The sight of smoke bellowing from the red-sandstone dome of the Taj Mahal hotel is still fresh in the minds of millions of Indians. So are the ghastly images of that night which played on an infinite loop on our television channels. For the next of kin of those who perished in the massacre that night there seems to be no closure on the nightmare of that night. Today Lashkar-e-Taiba commander Zakiur Rehman Lakhvi, the diabolical brain behind the Mumbai attacks, walked out of a Pakistani jail, after a court ordered his release. His release was met with cheers from other fundamentalists. In a Friday prayer sermon, Jamaat-Ud-Dawah (JuD) chief Hafiz Mohammad Saeed told supporters that the “government’s hypocrisy had been exposed”.

The Jamaat-Ud-Dawah chief was right about one thing. The Pakistani government is a hypocrite of the highest order. For one it has consistently refused to learn its lesson: do not go easy on home grown terror; there is no good or bad Taliban.
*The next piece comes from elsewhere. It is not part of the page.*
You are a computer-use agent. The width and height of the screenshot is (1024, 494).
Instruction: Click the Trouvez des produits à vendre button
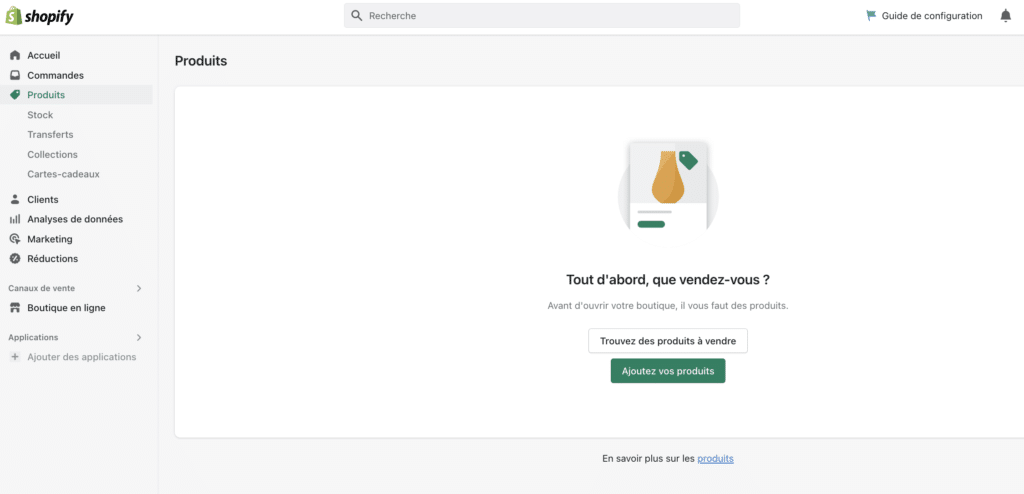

The Pakistani government has time and again indicated its resolve to fight terror but nothing has really changed. Nothing has changed after Lakki Marwat when 105 spectators of a volleyball match were killed by a suicide bomber in a pickup truck. Not much changed when 96 Hazaras in a snooker club died in a double suicide attack.

The 132 children killed in the ghastly Peshawar attack, are now dry statistics. The memories of the Peshawar attack have been quickly forgotten and life has moved on. Pakistan refuses to learn its lesson. The hydra-headed monster which is Pakistan fostered terror lives on. Lakhvi’s release is another shot in the arm for this monster.